How to crush your credit card debt when you really can’t afford to

Do you experience sleepless nights over your credit card balance?

Are you only making minimum payments until “extra” cash comes your way?

Is the limit on your card simply not enough to keep up with your costs, and is already maxed out?

If you answered yes or even maybe to any of these questions, you probably can’t afford your credit card debt.

You’re going to be OK. Read on for my best advice on how to crush the debt when you really can’t afford to.

Deal with it, don’t dwell on it

There’s little value you’ll get from beating yourself up over the financial mistakes you’ve made in the past. We’ve all made them. Acknowledge that you have an issue with debt, then move on. It’s time to take action to fix the situation. Once you’ve started making progress on the balances, you’re going to find that your behaviours and thinking around money will start to shift in a positive way. You’ll even start questioning your values, the relationships in your life, and how you’re spending money within your budget (and yes, you need to have a budget!). This is a good thing; a time of reflection.

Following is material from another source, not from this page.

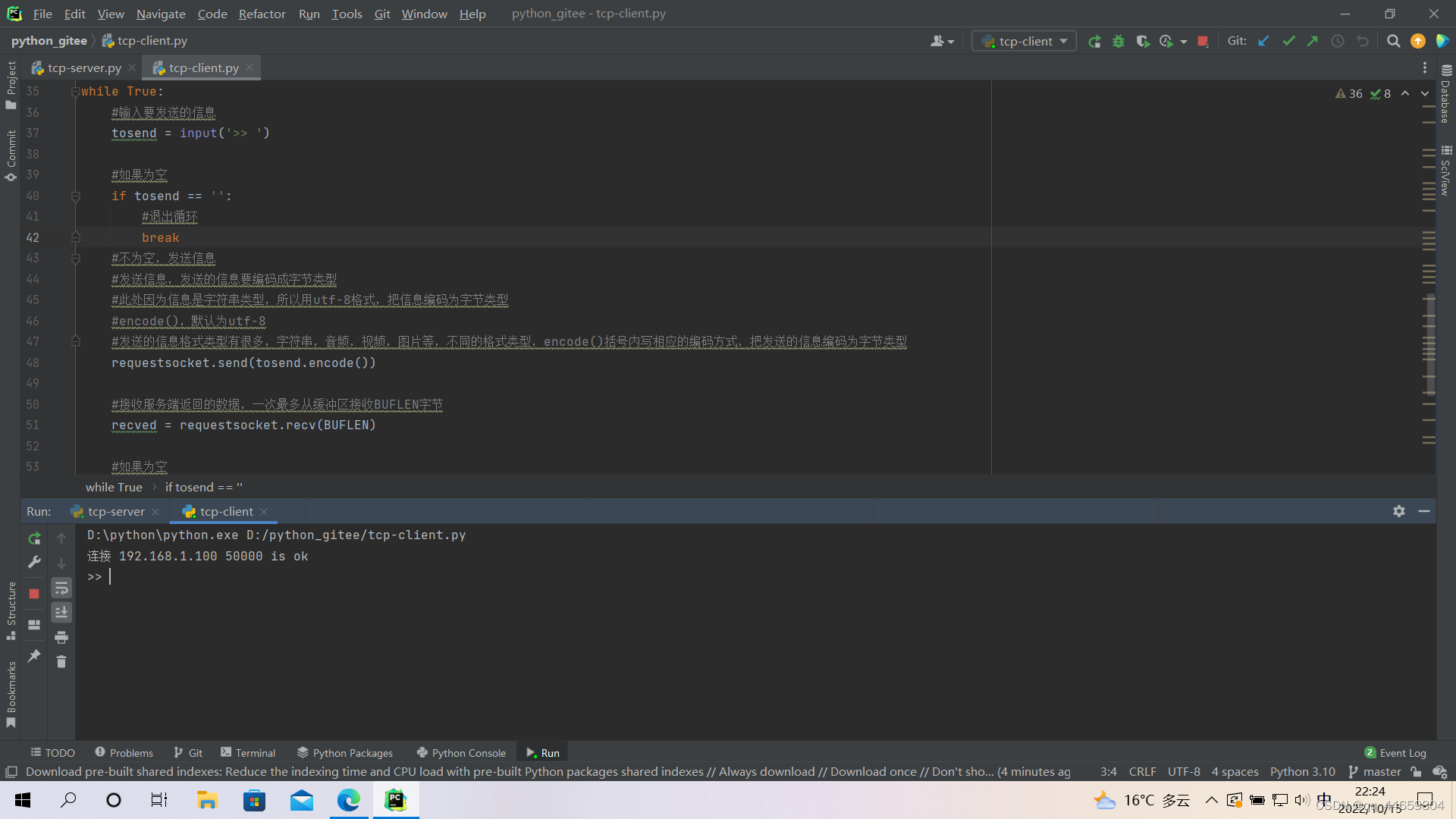Open Search Everywhere with the magnifier icon
The width and height of the screenshot is (1456, 819).
point(1394,42)
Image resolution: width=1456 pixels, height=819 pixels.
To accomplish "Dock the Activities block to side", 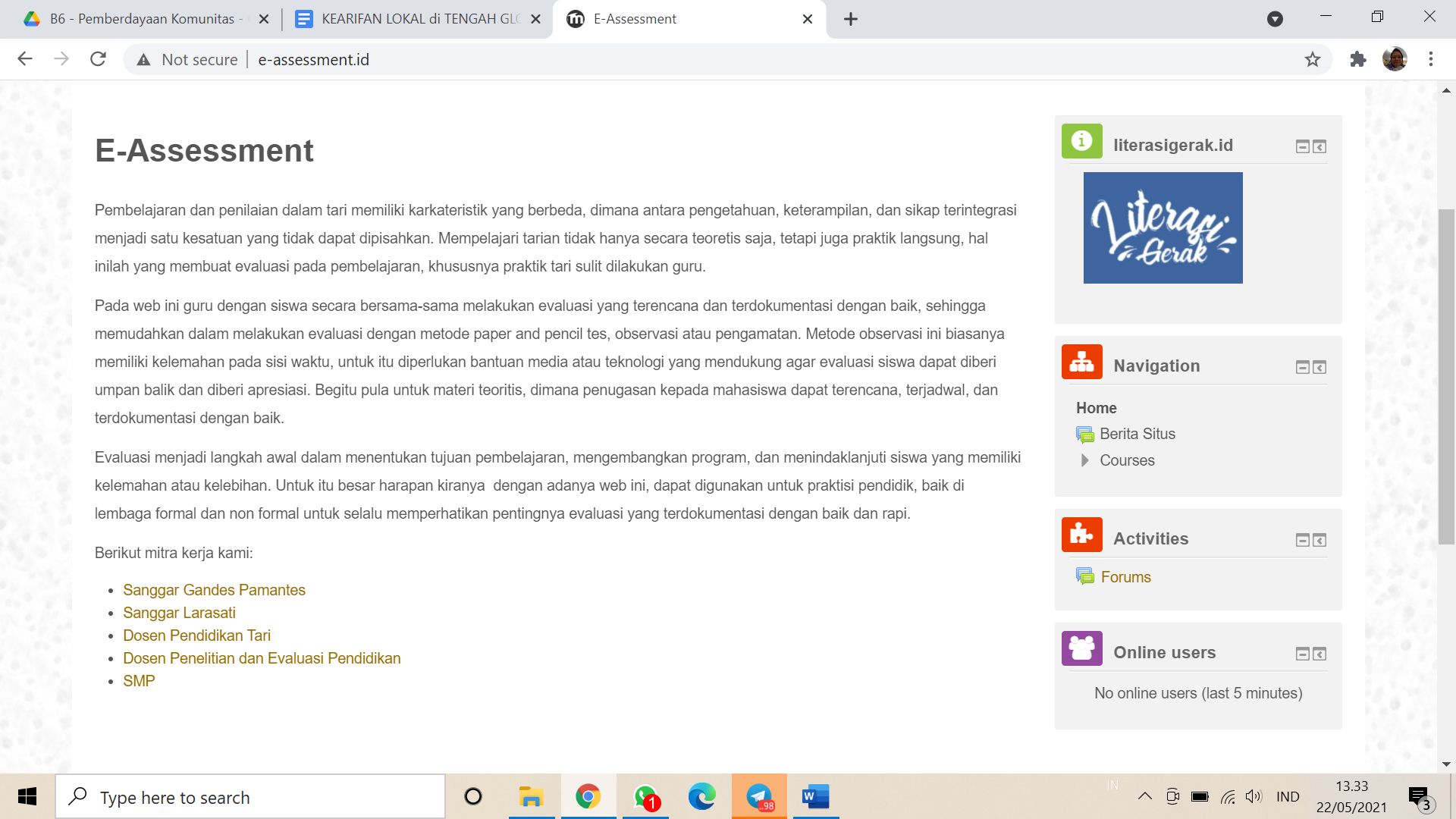I will [x=1320, y=540].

Consolidate to a lower interest rate

Your first money move is to see if you can consolidate all the credit card balances to a lower-rate loan or line of credit. This will bring down the interest costs you pay each month, which means more of your payments will go toward the principal balance rather than interest. Consolidation loans can be tough to qualify for, and so if you are declined on your first application, don’t fret. Take the next six months to make progress on the balances and then try again to consolidate. Don’t keep applying though; this will negatively impact your credit score.

Some people turn to family members to help consolidate their debt balances. This can be a good option, but just be clear with whomever is helping you regarding any strings attached, and draw up a contract. I once mediated between a father and son because of a family loan of this nature, and it ripped their relationship completely apart.

Pay extra on the highest interest balance

Multiple balances? Start paying a bit extra each week on the highest-interest balance. This might mean you’re forgoing takeout in order to apply an extra $25 per week on the card costing 21 per cent interest. Just a few extra dollars weekly is also called the snowball method of repayment. It starts to build significant momentum as the snowball rolls down the hill; in other words, you’re really going to see the balance decline much faster after a few weeks of doing this. Once the highest-interest balance is paid off, apply this method to the next highest-interest balance and so on. The good news is the next card will be even faster to pay off because you’ll have money from the previous card’s payments, plus you’ll have that extra weekly money you can put on it, too. Repeat this until all the balances are paid off. You’ll start to see your credit score climb upwards within about 90 days.

Sell stuff to pay for the balance(s)

Have an extra Nintendo kicking around? A Sea-Doo? A snow blower? Designer bags? It’s time to post all this stuff for sale online (Kijiji, Facebook Marketplace, eBay, etc.). If you went overboard on your car purchase or signed a lease for a place you really can’t afford, you might need to downsize these bigger items, too. Put all the proceeds on your highest-interest balance.

Listen, I know this option might feel icky to you, but take comfort in knowing that financial peace of mind will feel better than any of these short-term sacrifices you’ll be making; positive money psychology proves this to be true.

Make more money

If you have the capacity to take on extra shifts, to work a few more billable hours, to get a side-hustle, now is the time. If you’re due for a raise, promotion or job change, get on it. Any extra money you can earn — including tax refunds and bonuses — put it all toward your debt. And if someone owes you money, now is the time to call in that loan and put it toward your credit cards.

If you simply can’t keep up

If you’ve tried all of these options and you’ve given them serious effort for at least 90 days and you still can’t meet your payment obligations, you may need to start working with a licensed insolvency trustee, who can help you prepare a consumer proposal. This is a process where an agreement is made between the various lenders you owe to pay them something back, but often not everything, and at a lower rate. The downside with this strategy is your credit score will be negatively affected; however, it’s not as severe an impact as declaring bankruptcy, which should be a last alternative.

Changing your money story, and paying off credit card debt, takes time and hard work, so don’t give up. If you need support, reach out to a financial adviser to help you work on budgeting and better financial behaviours. You’ve got this!

And, whatever you do, don’t take on more debt when you’re paying off existing debts; it will only perpetuate the cycle.